Written instruction:
Please extract every line of the listing below that contains the string "pixels".

Supplied information:
--- Start ---

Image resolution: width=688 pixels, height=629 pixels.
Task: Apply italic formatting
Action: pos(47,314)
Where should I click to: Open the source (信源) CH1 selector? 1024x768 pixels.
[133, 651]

--- End ---
--- Start ---

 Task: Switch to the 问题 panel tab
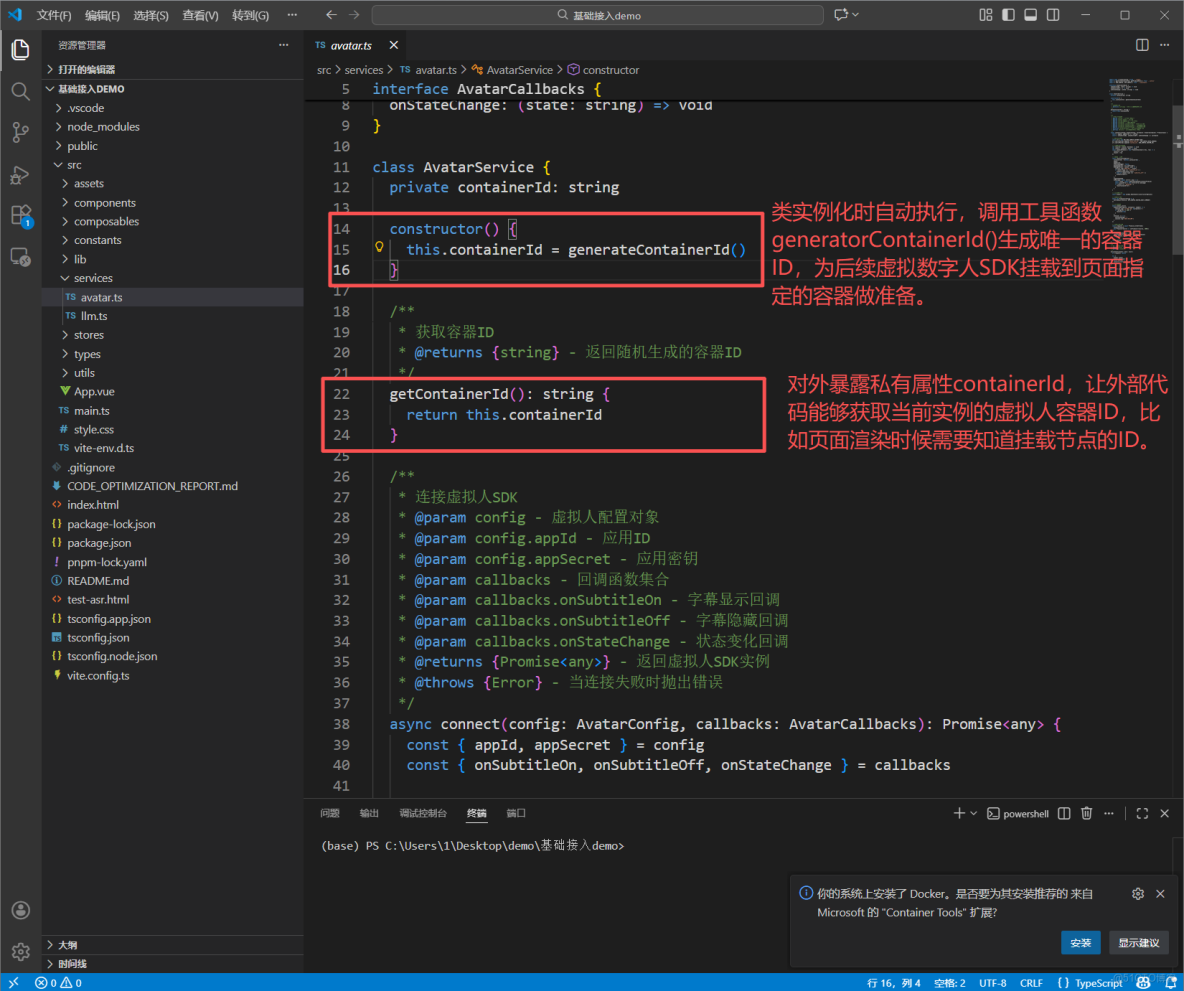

--- End ---

Expected output:
Image resolution: width=688 pixels, height=629 pixels.
Where should I click to: Open the source (信源) CH1 selector? 1024x768 pixels.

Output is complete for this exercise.